Ballots are still being counted and possibly recounted in several races, and the official results will certainly have implications for future policymaking. Over the weekend, the major news outlets called the presidential race for Joe Biden and Kamala Harris, and investors are now evaluating what that might mean for markets going forward.
Instead of speculating on outcomes, we would like to highlight a couple notable ballot initiatives that have been decided, but perhaps are not receiving as much attention. There were 120 total measures nationwide on the ballots this week, and the top ten represented around 75 percent of all campaign spending for all 120 initiatives. Two of the major ones included:
- California: Proposition 22 ($220 million spent) – voters approved allowing app-based driving companies (e.g. Uber, Lyft) to continue classifying drivers as independent contractors meaning the employers are not required to pay benefits that full-time employees typically receive.
- Illinois: Fair Tax ($120 million spent) – voters rejected moving from a flat to a graduated state income tax.
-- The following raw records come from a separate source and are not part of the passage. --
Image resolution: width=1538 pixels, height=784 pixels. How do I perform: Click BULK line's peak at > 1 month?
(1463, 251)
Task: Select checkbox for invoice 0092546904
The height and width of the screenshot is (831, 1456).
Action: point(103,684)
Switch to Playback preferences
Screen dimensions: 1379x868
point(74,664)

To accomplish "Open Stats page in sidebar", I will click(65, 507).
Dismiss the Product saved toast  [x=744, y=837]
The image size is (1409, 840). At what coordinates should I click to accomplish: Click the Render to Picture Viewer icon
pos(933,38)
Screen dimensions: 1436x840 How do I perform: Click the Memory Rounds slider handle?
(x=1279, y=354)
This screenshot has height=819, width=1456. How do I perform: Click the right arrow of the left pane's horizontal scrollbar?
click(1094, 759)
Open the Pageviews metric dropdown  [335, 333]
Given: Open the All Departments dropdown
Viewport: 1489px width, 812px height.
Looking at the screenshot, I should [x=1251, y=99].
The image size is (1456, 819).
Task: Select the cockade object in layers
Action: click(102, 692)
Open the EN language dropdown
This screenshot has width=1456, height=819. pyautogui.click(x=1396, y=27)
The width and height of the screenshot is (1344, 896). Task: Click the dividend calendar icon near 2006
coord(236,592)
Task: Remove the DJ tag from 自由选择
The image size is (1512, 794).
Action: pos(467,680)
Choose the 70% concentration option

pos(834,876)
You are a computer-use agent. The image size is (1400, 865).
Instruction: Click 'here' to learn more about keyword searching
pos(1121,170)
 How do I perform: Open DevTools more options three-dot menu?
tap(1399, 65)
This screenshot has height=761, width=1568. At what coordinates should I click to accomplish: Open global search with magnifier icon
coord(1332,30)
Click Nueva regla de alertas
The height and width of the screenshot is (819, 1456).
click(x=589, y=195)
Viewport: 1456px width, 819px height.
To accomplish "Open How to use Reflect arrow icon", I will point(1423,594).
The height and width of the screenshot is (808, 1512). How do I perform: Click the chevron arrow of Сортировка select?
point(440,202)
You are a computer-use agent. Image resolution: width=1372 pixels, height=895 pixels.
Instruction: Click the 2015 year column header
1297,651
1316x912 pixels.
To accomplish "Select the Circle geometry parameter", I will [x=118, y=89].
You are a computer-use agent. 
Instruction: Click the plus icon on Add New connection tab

Another noteworthy story from this week was the incredible voter turnout. Despite the pandemic and other challenges that Americans faced, over 160 million people either mailed in ballots or voted in person on November 3. Compared to recent history, this was a record in terms of both the number of people voting as well as the percentage of the population that voted.
As is typical leading up to elections and other major events, volatility picked up in late October and remained elevated through election day. On Tuesday evening, investors realized the election was significantly closer than most polls indicated just days before. As results came in, it became increasingly more likely that Republicans would retain control of the Senate, and Congress would remain split. Markets rallied on the news, recognizing that it is significantly more challenging to enact meaningful policy change without party control of both the executive and legislative branches. U.S. equity volatility gradually fell over the ensuing days, and U.S. equities generated very strong returns. U.S. Treasury yields fell, most notably further out the curve, amid lower inflation expectations.
While it did not garner as much attention as usual, we would be remiss to not mention the Federal Reserve’s announcement to leave interest rates and asset purchases unchanged, which was in-line with expectations. Following the announcement on Thursday afternoon, Chairman Powell conducted a press conference, highlighting the positives of the recovery witnessed since March, but cautioning about the forward-looking prospects, particularly in light of the recent spike in COVID cases that could spur more government-mandated shutdowns. Powell refrained from commenting on the election and emphasized the role of the Fed – to maintain stable prices and achieve maximum employment. Powell has consistently noted that it is Congress’ responsibility to handle fiscal policy and the Fed will not play a direct role in those programs.
Once the election results are behind us, it is possible that a fiscal stimulus package will pass before year-end. We will be closely monitoring that development, which would likely have a positive effect on financial assets and support the continued recovery. We encourage investors to remain patient with asset allocations and avoid reacting on emotions in this volatile time. As outlined in our recent article post, What the Election Means for My Portfolio, according to history, presidential party is not a good predictor of future market outcomes. Rather, we advocate for following a structured process that helps manage behavioral biases that may encourage portfolio changes at inopportune times.